— Entries provided —
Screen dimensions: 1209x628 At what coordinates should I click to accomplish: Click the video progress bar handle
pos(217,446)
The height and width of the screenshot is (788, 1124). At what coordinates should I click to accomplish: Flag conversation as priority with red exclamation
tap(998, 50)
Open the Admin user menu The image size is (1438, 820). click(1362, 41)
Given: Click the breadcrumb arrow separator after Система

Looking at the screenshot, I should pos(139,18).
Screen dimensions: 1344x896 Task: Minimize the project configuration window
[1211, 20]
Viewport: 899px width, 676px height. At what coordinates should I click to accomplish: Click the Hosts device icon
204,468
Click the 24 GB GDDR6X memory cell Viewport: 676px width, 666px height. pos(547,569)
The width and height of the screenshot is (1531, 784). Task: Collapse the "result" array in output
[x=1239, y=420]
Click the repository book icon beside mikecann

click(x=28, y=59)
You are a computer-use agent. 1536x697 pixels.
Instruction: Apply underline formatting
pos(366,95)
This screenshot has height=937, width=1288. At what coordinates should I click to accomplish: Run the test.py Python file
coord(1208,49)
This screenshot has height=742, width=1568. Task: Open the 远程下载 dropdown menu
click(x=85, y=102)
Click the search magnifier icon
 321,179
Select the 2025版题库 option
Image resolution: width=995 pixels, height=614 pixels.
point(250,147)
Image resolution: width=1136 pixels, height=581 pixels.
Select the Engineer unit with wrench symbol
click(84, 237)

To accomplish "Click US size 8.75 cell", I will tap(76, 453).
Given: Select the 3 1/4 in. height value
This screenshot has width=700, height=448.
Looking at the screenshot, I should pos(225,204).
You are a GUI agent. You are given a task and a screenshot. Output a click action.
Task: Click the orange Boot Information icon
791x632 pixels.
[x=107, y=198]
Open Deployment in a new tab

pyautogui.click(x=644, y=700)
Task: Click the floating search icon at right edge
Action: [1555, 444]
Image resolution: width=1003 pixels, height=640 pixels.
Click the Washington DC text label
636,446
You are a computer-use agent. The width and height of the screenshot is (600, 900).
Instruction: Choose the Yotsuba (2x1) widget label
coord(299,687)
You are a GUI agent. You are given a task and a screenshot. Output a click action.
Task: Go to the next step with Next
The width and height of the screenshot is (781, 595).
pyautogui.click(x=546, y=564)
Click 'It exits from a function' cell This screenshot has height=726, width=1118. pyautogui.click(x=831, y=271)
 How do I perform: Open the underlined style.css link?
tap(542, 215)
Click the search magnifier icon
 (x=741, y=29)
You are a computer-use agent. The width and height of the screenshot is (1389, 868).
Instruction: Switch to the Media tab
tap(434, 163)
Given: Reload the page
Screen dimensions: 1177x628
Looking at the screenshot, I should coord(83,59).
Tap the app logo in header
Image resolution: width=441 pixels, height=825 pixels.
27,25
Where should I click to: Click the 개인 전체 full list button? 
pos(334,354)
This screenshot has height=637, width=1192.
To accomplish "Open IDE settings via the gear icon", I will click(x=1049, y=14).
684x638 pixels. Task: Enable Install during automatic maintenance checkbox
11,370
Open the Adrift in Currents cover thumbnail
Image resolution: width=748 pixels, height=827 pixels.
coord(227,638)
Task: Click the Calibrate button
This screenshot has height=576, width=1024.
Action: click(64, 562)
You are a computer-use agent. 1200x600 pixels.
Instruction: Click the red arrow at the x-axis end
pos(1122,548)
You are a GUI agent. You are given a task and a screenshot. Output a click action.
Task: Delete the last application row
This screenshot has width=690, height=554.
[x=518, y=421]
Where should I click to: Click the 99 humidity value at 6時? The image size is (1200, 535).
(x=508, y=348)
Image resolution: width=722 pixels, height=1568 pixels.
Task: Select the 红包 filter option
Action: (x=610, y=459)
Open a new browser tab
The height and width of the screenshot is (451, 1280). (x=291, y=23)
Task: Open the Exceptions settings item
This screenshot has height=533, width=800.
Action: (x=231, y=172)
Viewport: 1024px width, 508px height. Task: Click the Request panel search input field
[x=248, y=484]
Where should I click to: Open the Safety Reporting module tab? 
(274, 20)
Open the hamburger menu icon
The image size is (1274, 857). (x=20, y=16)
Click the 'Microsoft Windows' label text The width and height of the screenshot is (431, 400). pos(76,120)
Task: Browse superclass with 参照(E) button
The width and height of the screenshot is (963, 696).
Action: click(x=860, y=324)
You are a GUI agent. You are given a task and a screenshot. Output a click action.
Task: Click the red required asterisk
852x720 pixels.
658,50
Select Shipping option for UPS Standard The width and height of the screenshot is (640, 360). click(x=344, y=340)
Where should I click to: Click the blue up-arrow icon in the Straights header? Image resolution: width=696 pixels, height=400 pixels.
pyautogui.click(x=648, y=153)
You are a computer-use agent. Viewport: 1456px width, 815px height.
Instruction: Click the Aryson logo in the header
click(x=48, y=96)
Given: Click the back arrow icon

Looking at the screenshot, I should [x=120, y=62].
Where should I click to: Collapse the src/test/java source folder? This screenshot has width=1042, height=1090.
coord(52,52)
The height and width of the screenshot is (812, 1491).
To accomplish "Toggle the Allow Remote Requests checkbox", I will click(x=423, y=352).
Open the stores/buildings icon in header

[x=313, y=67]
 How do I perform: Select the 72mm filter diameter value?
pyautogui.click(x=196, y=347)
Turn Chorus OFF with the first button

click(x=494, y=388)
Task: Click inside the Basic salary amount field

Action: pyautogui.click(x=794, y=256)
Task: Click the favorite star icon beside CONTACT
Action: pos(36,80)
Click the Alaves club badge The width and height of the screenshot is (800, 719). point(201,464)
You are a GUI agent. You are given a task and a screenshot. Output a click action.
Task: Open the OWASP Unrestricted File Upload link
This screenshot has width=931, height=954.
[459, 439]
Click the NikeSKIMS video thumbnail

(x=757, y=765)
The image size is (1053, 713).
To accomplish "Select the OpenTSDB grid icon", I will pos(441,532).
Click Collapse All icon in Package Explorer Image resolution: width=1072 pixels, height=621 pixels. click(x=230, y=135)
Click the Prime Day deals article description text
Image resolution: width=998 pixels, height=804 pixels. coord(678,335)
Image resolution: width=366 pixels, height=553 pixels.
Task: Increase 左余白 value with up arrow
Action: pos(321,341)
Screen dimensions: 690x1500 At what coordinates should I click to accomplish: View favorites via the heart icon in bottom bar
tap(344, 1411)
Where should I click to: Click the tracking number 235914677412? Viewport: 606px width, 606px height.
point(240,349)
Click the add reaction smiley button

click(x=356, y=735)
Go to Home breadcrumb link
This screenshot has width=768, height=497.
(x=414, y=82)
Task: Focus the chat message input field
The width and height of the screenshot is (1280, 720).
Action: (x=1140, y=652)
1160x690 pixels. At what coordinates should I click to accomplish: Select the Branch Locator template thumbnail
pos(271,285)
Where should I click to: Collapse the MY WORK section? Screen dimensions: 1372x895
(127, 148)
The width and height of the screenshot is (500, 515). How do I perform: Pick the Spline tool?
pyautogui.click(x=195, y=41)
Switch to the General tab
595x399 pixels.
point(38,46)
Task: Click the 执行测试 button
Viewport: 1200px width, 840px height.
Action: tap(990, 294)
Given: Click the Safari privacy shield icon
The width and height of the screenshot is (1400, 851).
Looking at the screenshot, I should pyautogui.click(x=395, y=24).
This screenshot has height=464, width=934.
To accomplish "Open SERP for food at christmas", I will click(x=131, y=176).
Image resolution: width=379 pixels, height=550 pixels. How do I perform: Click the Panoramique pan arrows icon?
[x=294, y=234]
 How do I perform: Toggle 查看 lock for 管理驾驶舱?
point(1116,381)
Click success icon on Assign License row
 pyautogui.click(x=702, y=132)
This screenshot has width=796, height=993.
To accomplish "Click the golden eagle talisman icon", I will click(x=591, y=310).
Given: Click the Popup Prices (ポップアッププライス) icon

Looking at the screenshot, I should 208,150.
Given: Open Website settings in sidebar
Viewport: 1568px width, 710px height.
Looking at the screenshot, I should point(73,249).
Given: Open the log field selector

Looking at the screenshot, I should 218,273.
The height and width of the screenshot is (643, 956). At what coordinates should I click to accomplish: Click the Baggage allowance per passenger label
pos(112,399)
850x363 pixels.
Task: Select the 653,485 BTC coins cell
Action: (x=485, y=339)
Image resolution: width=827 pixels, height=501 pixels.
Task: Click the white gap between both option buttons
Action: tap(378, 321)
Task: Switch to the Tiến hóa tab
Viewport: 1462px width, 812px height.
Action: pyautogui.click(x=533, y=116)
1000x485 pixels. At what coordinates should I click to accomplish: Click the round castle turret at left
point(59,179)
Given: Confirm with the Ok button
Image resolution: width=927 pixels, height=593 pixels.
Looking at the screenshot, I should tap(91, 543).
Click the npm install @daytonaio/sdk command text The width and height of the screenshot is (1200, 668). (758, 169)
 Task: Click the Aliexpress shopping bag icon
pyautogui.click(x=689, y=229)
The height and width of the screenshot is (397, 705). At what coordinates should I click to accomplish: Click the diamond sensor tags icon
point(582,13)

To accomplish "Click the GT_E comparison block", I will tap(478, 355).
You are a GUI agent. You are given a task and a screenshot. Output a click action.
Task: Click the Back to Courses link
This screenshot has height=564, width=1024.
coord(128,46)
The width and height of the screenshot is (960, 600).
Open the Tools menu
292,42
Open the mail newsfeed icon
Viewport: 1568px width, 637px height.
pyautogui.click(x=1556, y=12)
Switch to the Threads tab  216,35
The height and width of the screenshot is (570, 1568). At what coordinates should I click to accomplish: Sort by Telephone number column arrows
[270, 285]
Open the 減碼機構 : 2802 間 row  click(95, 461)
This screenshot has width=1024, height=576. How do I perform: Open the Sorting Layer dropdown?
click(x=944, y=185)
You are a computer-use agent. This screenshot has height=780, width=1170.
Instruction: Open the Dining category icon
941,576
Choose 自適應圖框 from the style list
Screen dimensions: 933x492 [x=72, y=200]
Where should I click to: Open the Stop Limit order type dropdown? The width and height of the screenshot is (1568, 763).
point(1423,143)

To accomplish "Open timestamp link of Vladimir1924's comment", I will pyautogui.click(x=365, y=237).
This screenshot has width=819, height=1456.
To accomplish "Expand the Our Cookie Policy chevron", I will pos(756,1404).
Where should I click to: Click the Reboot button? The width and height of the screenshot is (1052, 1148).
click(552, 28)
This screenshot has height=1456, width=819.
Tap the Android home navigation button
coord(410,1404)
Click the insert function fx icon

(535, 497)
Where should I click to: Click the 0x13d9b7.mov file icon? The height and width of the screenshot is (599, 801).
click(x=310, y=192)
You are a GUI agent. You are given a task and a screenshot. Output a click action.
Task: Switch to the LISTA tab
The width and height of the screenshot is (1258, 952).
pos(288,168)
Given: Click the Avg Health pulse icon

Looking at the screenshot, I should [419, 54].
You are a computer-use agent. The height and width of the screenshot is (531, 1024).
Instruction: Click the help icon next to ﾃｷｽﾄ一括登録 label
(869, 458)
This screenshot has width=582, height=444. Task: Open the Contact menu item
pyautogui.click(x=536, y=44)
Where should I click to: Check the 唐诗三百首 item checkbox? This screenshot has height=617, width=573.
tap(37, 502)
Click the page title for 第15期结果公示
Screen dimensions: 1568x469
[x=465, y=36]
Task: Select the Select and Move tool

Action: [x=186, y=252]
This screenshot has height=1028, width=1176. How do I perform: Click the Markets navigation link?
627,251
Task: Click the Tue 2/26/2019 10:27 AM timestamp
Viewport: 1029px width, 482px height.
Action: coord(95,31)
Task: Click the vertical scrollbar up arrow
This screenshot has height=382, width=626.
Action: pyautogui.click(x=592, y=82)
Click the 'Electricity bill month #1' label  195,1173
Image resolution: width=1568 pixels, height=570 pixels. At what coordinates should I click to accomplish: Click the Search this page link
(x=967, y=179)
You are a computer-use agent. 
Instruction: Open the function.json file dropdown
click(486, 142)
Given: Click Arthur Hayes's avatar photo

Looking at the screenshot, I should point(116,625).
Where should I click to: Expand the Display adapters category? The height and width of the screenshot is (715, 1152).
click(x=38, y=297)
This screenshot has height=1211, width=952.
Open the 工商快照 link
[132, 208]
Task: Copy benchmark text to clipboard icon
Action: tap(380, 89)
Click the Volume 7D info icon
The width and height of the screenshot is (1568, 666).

— Instructions to follow —
Write out exactly the lines above from the line with "Task: Click inside" through the line with "Click the Alaves", both of them included, and leave out all other lines.

— Written answer —
Task: Click inside the Basic salary amount field

Action: pyautogui.click(x=794, y=256)
Task: Click the favorite star icon beside CONTACT
Action: pos(36,80)
Click the Alaves club badge The width and height of the screenshot is (800, 719). point(201,464)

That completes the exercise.